What the exercise asks: How many lines in the records below contain the word "abbreviation"? Reply with the number alone.

A set of records:
** Start **

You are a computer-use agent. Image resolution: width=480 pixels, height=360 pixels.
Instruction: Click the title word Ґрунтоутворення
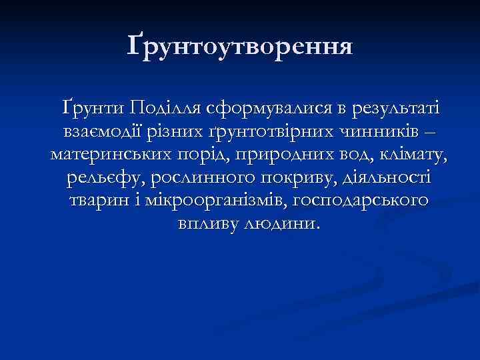pos(240,46)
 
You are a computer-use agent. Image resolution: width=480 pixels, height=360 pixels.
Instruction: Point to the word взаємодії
pos(107,131)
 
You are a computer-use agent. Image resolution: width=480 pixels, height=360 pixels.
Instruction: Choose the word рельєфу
pos(107,178)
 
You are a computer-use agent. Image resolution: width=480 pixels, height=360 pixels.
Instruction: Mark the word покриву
pos(307,178)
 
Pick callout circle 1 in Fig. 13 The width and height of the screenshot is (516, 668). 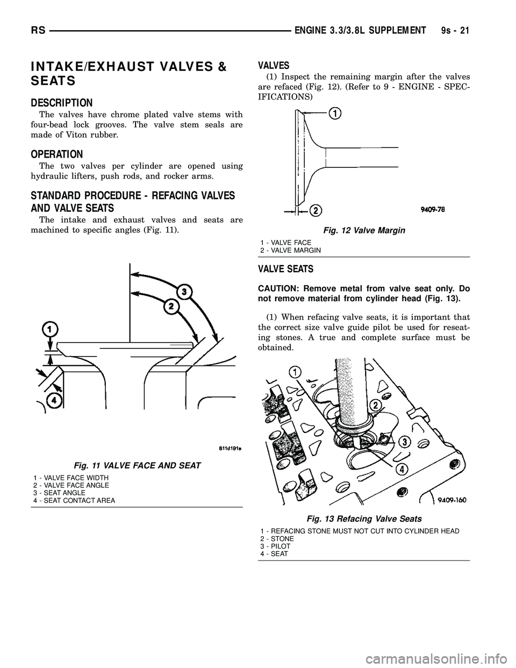pos(294,372)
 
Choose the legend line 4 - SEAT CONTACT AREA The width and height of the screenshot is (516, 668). pos(74,500)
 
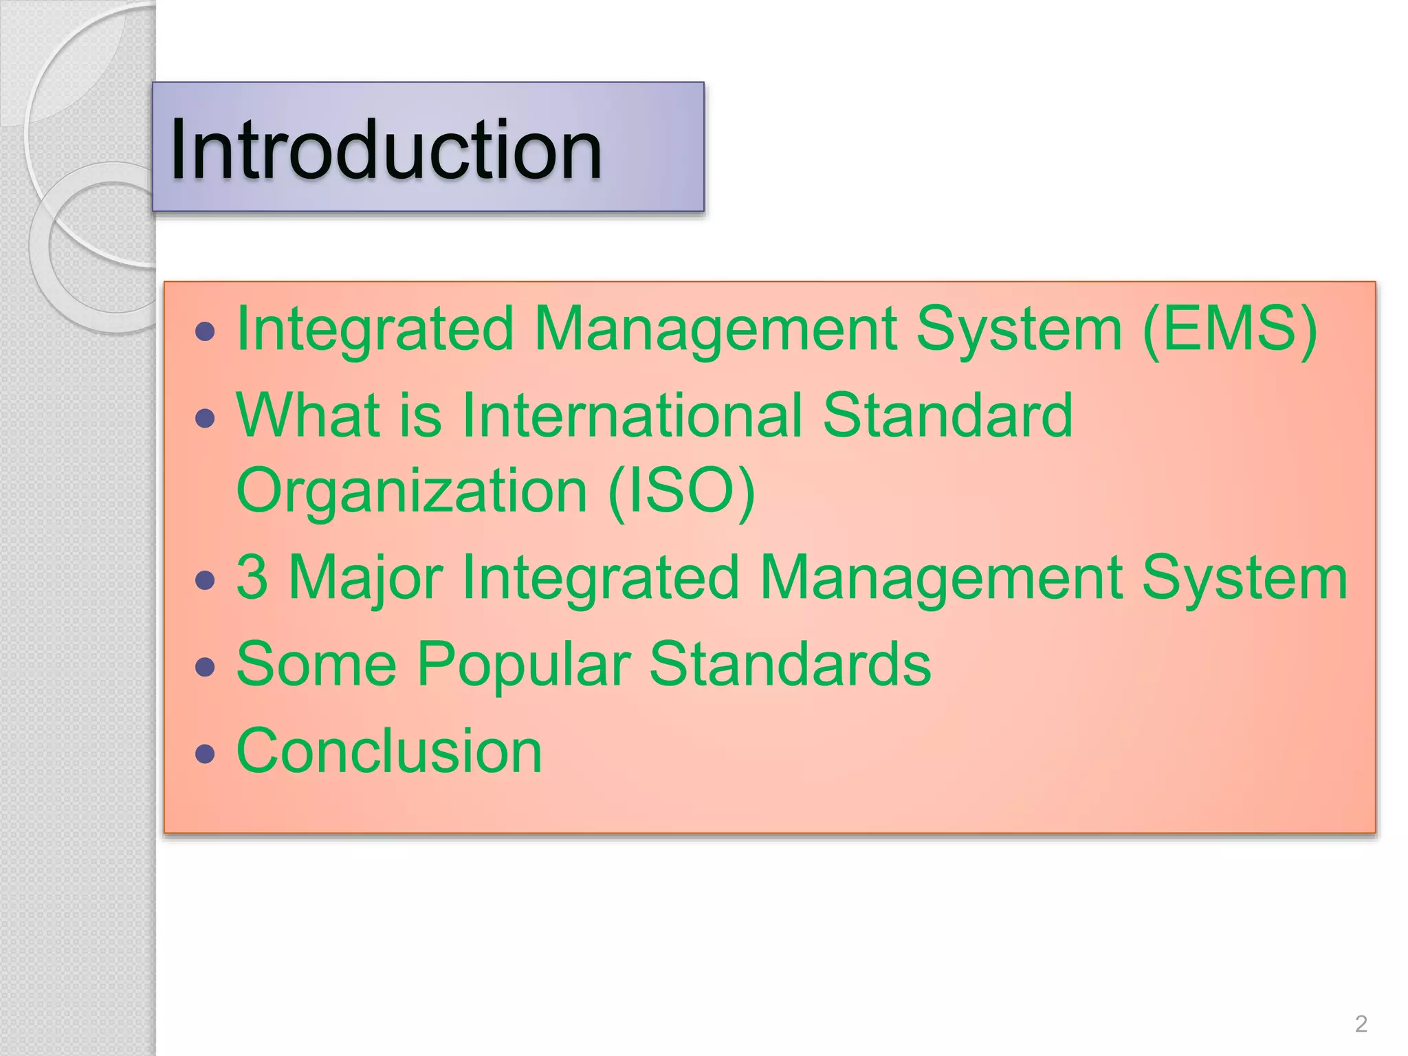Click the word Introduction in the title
[x=386, y=149]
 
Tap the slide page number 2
[x=1361, y=1024]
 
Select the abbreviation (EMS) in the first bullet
[x=1230, y=329]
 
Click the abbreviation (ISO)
[x=681, y=490]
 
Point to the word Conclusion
[x=389, y=751]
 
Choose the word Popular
[x=523, y=664]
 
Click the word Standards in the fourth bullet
[x=790, y=664]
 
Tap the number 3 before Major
[x=252, y=578]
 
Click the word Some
[x=316, y=664]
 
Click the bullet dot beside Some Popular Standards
[x=205, y=667]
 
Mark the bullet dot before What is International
[x=205, y=419]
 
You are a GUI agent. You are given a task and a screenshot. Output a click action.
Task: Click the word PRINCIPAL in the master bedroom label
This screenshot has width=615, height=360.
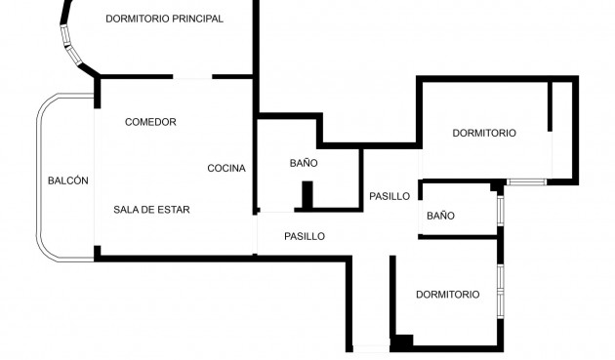point(194,19)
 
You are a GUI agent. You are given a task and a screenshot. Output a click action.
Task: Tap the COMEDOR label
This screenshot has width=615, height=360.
point(150,122)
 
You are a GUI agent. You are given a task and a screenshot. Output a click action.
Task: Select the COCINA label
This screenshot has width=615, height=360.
point(226,168)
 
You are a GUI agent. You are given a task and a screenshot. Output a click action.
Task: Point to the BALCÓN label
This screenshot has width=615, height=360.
point(68,180)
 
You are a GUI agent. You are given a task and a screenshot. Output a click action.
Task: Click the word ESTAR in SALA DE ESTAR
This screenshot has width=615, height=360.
point(172,210)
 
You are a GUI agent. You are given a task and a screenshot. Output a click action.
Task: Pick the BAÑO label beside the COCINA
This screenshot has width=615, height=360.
point(305,163)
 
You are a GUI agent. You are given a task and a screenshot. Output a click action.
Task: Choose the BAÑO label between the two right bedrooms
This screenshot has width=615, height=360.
point(441,216)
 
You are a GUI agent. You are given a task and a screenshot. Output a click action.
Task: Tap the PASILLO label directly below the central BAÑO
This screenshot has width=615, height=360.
point(305,236)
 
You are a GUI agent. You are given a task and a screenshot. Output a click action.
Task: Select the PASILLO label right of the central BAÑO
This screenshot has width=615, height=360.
point(390,196)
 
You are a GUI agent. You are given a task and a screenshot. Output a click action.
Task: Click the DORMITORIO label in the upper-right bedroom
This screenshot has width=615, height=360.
point(484,133)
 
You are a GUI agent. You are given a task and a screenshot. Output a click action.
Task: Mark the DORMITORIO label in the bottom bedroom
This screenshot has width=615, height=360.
point(447,294)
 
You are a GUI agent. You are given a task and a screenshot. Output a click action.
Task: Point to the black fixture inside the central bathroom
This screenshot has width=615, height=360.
point(307,195)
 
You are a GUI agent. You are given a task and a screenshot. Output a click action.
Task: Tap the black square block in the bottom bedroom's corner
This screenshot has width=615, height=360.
point(402,342)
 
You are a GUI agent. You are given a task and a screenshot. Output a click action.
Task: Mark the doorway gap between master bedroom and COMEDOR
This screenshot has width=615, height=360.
point(192,76)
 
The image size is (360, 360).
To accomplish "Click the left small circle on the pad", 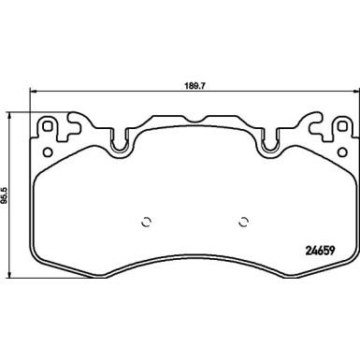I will (x=144, y=222).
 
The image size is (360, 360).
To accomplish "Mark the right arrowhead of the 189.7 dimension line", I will (x=353, y=91).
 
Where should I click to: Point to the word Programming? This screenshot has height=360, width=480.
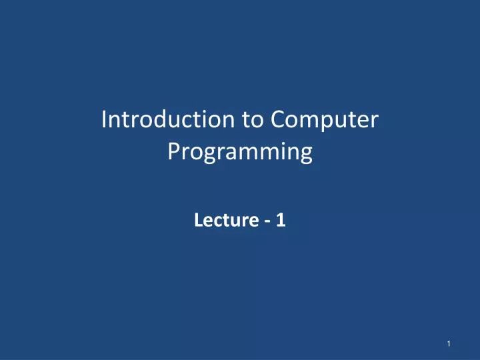point(240,153)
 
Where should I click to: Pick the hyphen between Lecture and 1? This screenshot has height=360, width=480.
point(267,221)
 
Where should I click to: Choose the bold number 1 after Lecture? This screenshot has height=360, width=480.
point(281,220)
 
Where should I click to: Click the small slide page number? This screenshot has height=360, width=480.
point(451,343)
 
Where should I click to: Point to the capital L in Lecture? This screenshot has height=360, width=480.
point(197,220)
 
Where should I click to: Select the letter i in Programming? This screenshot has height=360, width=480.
point(281,152)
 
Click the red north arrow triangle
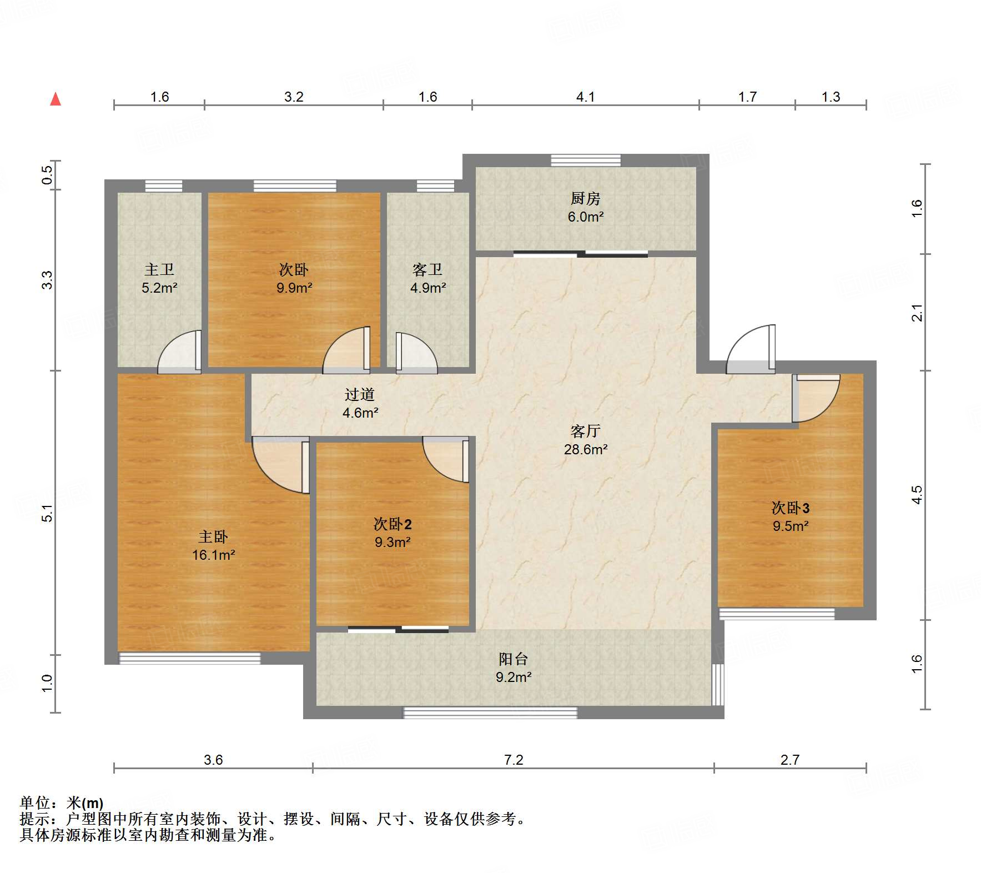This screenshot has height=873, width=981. click(x=56, y=99)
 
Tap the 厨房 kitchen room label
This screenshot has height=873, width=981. click(x=585, y=198)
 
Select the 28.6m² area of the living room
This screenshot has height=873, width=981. click(x=586, y=449)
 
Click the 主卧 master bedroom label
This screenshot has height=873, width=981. click(x=213, y=536)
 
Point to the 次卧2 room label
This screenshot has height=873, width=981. click(x=393, y=524)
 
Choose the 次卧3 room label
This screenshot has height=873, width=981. click(x=791, y=508)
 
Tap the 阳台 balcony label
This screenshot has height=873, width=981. click(x=513, y=659)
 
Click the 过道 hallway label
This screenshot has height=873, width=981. click(x=360, y=394)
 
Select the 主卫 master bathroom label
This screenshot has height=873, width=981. click(x=159, y=269)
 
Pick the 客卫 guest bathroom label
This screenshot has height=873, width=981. click(x=427, y=269)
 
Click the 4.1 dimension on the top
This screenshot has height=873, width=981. click(x=585, y=97)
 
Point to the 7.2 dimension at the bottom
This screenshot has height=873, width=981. click(x=514, y=760)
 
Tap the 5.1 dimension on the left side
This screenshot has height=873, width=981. click(x=48, y=513)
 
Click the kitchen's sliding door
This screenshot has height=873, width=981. click(x=581, y=254)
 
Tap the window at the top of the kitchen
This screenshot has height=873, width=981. click(x=586, y=160)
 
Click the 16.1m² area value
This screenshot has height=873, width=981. click(x=214, y=555)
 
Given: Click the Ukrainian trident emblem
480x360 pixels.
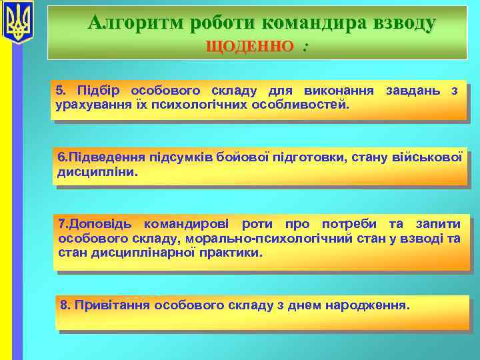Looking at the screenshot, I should pos(17,22).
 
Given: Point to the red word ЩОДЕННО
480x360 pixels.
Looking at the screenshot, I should pos(250,46).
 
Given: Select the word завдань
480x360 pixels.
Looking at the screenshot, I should pos(412,91).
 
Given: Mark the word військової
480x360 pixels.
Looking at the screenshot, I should pos(429,157).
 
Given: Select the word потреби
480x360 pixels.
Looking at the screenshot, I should pos(349,224).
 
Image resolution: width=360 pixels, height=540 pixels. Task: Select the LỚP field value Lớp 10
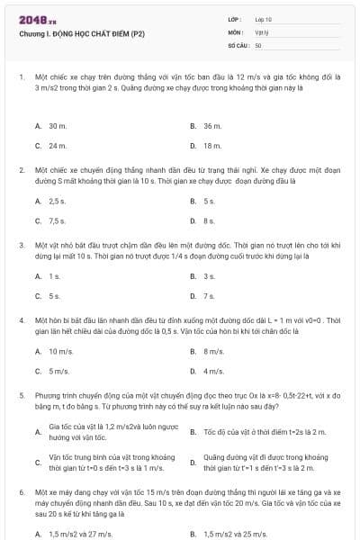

** End **

Answer: 2